* Artículo *

──────────────────────────────

Normalmente se usan NI-MH y NI-CD de entre 3.800 y 6.000mAh, de 8.000mah en alguno de estos 2 tipos que yo sepa no existen.Lo máximo son 7.000mAh.
También se usan las lipo que tienen mas capacidad de descarga (ojo, no confundir con la propia capacidad de la batería), las ''a123'' etc.

30v en un rc?.Lo único que conseguirías es un desastre (sin ofender).Piénsalo: Una batería enorme, de 3kg mínimo y lo que te puede costar.
Para qué tanto voltaje?.Una batería de 7.2v /3800mAh (mi caso) puede mover un coche de 2kg con un motor de potencia razonable (300w por ej.) con una buena velocidad durante media hora por lo menos.

Un saludo.


----------



## christopher (Feb 16, 2010)

30v en un rc?.Lo único que conseguirías es un desastre (sin ofender).Piénsalo: Una batería enorme, de 3kg mínimo y lo que te puede costar.
Para qué tanto voltaje?.Una batería de 7.2v /3800mAh (mi caso) puede mover un coche de 2kg con un motor de potencia razonable (300w por ej.) con una buena velocidad durante media hora por lo menos.

Un saludo.[/QUOTE]

Lo decia como una forma de exagerar, obvio que nadie va a usar algo asi, y si existen de 8amp pero son mandadas a hacer o especiales, y son mas grandes que las que usarias normalmente, oe me puedes mandar una foto del motor de tu rc? y decirme que tipo de cobre usa gracias.


----------



## Gonza123 (Mar 14, 2010)

jorger,
decis que has visto motores de 500W a una tension de 7.2Vcc. eso te da 69,44A, con que necesitarias un cable de uno 6mm2 minimo, y ademas con una bateria de 7000mAh te da una autonomia de 6 minutos aproximadamente, sin tener en cuenta la curva de descarga de la bateria. creo que estas exagerando un poco o yo entendi algo mal.

──────────────────────────────

* Material proporcionado *
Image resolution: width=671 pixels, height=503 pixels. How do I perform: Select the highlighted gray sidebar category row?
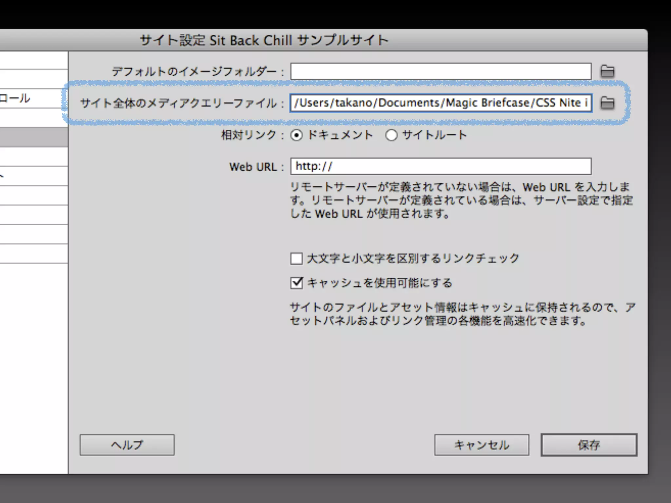pos(33,137)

──────────────────────────────

* Tarea asignada 1 *
Reescribe como lista breve el párrafo del texto sobre baterías para RC que empieza con "decis que has visto motores", conservando sus datos principales.
* Tarea asignada 2 *
Responde brevemente, según el texto sobre baterías para RC:
(a) ¿Cuál es la capacidad máxima de las baterías NI-MH y NI-CD?
(b) ¿Cuánto pesaría como mínimo una batería para 30 V en un RC?
(c) ¿Durante cuánto tiempo puede mover una batería de 7,2 V y 3.800 mAh un coche de 2 kg?
* Tarea asignada 3 *
Resume el texto sobre baterías para RC en dos oraciones.

* Resultado 1 *
- Un motor de 500 W a 7,2 V consume unos 69,44 A.
- Eso exigiría un cable de unos 6 mm² como mínimo.
- Con una batería de 7.000 mAh, la autonomía sería de unos 6 minutos, sin contar la curva de descarga.
- El autor cree que jorger exagera un poco o que él mismo entendió algo mal.

* Resultado 2 *
(a) 7.000 mAh.
(b) 3 kg.
(c) Durante media hora por lo menos.

* Resultado 3 *
Normalmente se usan baterías NI-MH y NI-CD de entre 3.800 y 6.000 mAh, con un máximo de 7.000 mAh, y una de 7,2 V y 3.800 mAh puede mover un coche de 2 kg durante al menos media hora. En cambio, un motor de 500 W a 7,2 V consumiría unos 69,44 A y con una batería de 7.000 mAh tendría una autonomía de unos 6 minutos.